Amazon employees challenge return to office five days a week

by admin
Amazon employees challenge return to office five days a week

More than 500 employees at Amazon’s cloud computing division have asked the company to reconsider its five-day in-office mandate set to take effect in January.

In a letter sent last Wednesday to Amazon Web Services CEO Matt Garman, 523 employees protested the upcoming return-to-office mandate and urged Amazon executives to restore remote work flexibility.

“By taking this action, AWS is failing to realize its full potential and creating a bleak outlook for its future,” read the letter shared with The Seattle Times. “While it is absolutely true that flexible and remote working poses challenges, we have always been a company that solves problems in new, exciting and innovative ways, rather than relying on outdated approaches that worked well in the past.

“The cloud computing industry that we base our work and livelihoods on today might not exist today if we had adhered to this restrictive thinking from the beginning. »

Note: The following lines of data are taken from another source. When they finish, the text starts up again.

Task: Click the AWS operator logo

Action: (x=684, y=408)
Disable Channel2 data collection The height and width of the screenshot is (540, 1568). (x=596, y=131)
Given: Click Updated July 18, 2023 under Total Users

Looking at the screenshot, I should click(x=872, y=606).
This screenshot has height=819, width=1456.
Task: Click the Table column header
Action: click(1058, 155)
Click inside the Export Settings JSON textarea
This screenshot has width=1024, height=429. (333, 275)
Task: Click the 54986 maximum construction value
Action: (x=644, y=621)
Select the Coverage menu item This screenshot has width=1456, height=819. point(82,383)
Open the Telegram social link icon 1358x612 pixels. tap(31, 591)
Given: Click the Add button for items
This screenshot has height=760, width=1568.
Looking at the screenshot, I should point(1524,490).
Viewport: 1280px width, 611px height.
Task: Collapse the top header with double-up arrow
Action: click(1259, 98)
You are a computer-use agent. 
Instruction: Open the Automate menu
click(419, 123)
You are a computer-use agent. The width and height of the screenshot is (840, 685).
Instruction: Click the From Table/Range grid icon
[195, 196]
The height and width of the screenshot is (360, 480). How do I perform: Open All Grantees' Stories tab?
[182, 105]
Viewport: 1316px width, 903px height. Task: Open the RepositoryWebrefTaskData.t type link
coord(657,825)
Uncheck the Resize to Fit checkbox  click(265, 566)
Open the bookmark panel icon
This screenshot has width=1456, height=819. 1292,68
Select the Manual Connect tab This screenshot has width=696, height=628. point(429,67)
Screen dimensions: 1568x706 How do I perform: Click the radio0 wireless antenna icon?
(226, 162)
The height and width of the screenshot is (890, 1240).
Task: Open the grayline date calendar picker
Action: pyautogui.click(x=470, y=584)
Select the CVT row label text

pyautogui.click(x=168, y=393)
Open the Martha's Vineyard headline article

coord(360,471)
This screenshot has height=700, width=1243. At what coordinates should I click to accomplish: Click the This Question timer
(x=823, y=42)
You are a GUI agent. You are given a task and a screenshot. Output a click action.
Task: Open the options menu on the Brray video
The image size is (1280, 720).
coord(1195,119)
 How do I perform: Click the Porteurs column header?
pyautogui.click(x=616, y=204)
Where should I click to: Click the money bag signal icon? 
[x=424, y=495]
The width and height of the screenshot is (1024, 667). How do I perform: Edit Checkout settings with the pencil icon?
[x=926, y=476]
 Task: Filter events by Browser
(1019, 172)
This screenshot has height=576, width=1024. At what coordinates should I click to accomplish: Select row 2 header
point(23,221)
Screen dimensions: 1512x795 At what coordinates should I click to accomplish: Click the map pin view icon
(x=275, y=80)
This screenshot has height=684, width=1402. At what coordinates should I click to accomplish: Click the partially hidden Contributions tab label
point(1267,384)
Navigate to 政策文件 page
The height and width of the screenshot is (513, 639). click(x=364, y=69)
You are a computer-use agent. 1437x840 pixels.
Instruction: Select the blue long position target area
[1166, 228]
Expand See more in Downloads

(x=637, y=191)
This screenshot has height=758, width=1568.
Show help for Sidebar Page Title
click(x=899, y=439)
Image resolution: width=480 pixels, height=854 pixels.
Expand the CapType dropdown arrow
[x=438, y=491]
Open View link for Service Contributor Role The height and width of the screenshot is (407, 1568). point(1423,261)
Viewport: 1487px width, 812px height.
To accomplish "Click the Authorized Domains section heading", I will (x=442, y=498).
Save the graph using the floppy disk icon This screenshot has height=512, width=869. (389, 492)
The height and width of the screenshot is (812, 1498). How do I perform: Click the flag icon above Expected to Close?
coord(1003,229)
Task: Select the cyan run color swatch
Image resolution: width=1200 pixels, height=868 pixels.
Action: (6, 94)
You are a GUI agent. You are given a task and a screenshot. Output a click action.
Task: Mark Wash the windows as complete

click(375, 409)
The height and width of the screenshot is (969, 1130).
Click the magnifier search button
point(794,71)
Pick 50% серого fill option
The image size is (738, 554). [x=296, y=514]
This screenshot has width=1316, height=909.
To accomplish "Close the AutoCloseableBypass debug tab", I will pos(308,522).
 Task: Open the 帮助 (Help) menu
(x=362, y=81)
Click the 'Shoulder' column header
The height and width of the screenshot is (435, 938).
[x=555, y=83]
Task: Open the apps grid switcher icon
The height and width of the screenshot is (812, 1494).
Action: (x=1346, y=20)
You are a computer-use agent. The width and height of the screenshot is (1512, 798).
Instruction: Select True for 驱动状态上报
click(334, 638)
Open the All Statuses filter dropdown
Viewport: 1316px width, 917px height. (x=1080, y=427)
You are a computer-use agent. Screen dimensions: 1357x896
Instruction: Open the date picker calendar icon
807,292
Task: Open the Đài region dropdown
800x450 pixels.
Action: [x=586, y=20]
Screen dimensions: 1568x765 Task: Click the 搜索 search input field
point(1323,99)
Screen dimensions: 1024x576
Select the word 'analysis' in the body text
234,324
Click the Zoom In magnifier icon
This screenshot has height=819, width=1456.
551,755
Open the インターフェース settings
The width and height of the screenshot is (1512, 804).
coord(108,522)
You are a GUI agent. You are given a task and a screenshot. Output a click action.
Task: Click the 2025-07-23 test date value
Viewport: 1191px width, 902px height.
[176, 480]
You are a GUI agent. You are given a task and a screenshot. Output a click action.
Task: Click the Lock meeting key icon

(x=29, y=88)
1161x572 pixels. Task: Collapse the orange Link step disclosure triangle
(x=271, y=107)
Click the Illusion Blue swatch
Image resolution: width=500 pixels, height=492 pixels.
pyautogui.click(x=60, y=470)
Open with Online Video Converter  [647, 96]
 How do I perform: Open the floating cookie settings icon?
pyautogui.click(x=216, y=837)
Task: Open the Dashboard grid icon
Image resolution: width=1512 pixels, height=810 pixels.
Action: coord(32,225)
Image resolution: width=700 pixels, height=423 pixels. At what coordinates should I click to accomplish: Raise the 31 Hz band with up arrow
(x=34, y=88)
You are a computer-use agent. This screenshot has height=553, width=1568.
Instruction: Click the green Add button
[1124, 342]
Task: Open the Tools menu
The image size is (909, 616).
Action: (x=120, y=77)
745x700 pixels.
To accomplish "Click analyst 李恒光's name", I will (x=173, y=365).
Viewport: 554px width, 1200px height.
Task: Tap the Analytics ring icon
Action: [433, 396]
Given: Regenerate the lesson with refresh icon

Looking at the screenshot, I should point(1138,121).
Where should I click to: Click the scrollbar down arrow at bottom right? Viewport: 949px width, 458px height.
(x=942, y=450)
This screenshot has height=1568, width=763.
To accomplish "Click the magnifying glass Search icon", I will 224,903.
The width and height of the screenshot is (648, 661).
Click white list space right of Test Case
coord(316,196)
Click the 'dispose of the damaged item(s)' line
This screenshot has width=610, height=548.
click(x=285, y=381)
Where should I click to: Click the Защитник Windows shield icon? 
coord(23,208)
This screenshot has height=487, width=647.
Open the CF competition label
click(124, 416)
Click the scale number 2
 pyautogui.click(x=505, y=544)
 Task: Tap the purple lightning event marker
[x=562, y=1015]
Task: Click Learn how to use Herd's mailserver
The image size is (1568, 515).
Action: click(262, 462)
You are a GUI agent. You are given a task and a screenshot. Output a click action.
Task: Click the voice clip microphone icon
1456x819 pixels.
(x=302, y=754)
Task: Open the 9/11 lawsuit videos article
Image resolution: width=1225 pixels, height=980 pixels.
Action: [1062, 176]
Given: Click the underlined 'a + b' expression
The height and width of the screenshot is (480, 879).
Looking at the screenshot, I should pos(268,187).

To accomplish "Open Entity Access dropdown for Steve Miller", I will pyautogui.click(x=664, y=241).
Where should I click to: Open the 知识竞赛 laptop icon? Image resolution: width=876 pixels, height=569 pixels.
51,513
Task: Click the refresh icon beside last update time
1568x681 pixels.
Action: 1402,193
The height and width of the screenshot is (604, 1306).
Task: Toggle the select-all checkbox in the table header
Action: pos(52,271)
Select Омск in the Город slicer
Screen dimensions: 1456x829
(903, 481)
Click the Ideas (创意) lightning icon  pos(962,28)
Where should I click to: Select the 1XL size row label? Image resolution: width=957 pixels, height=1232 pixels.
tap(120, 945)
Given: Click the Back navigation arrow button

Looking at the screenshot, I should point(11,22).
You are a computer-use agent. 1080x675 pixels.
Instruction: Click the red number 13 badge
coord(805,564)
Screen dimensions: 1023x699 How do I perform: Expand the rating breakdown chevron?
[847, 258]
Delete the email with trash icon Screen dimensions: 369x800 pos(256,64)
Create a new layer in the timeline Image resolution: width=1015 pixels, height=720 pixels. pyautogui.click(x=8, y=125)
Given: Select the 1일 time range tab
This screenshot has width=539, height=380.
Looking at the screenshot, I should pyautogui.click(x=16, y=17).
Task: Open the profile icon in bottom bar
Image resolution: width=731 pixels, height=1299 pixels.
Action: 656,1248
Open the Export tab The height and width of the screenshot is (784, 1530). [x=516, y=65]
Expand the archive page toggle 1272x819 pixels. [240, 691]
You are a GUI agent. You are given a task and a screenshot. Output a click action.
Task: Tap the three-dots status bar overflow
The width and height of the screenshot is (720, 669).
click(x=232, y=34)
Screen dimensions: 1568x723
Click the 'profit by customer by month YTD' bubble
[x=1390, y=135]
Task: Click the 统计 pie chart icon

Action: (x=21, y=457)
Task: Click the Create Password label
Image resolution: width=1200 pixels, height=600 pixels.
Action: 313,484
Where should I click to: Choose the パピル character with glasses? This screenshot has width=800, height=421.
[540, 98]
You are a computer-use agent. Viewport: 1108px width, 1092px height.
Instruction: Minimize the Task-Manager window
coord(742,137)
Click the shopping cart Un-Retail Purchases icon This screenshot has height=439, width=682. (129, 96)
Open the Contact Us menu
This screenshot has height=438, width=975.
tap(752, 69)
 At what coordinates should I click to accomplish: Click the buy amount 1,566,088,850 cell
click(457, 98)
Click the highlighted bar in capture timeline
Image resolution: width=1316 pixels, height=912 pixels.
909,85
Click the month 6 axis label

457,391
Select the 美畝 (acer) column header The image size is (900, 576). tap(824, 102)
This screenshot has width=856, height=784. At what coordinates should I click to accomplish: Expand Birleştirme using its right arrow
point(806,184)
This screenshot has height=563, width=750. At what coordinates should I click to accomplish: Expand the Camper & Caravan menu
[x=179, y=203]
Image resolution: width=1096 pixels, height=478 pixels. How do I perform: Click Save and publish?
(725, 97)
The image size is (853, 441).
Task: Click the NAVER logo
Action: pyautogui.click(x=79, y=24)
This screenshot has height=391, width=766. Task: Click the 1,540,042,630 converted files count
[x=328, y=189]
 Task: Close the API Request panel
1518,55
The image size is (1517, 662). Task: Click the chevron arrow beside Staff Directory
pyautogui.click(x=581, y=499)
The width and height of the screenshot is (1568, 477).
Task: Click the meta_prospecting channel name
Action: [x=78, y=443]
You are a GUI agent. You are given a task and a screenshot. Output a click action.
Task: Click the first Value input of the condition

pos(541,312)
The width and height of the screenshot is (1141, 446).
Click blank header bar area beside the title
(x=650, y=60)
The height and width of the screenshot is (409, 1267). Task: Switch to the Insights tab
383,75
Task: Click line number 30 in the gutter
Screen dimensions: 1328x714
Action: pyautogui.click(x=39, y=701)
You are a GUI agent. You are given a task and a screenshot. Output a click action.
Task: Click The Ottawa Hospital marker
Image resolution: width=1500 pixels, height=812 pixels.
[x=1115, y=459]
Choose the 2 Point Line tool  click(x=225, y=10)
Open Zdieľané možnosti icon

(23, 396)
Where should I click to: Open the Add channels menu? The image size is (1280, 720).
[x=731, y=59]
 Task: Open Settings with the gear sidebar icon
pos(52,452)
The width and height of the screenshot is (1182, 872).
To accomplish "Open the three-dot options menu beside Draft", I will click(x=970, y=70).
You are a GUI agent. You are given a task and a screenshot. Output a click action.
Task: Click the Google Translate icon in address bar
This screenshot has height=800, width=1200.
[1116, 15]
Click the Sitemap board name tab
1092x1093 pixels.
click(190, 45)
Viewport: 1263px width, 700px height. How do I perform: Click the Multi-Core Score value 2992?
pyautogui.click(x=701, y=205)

The new policy requires workers to be in the office five days a week, an increase from the current three-day-a-week mandate, in effect since May 2023. Amazon workers protested the original three-day-a-week mandate . too, but Amazon has not changed course. About 15 months later, office work requirements were increased in an effort to return to pre-pandemic norms.

The employee letter follows Garman’s comments at a recent AWS town hall meeting, where the new CEO told employees that if they didn’t want to comply with the five-day-a-week mandate, there was d other businesses around.

In an interview with The Seattle Times last week, Garman reiterated his comments, confirming that he supported the new policy and believed employees worked better when they were in the office together.

“It’s OK, that’s not how everyone thinks, that’s how they want to work,” Garman told the Times. “You can choose to go work for another company… It’s the employees who can call.

“It won’t be perfect for everyone. I’m sure there will be a handful or a number of people who opt out,” he said.

Amazon’s current mandate of three days a week hasn’t worked as the company had hoped, Garman said, because workers were often in the office on different days. He said 9 out of 10 people he spoke with are “actually very excited about this change.”

Garman and Amazon CEO Andy Jassy said there was some flexibility under the new policy, such as asking managers to stay home all day to work on an individual project or to let in a dryer repair technician.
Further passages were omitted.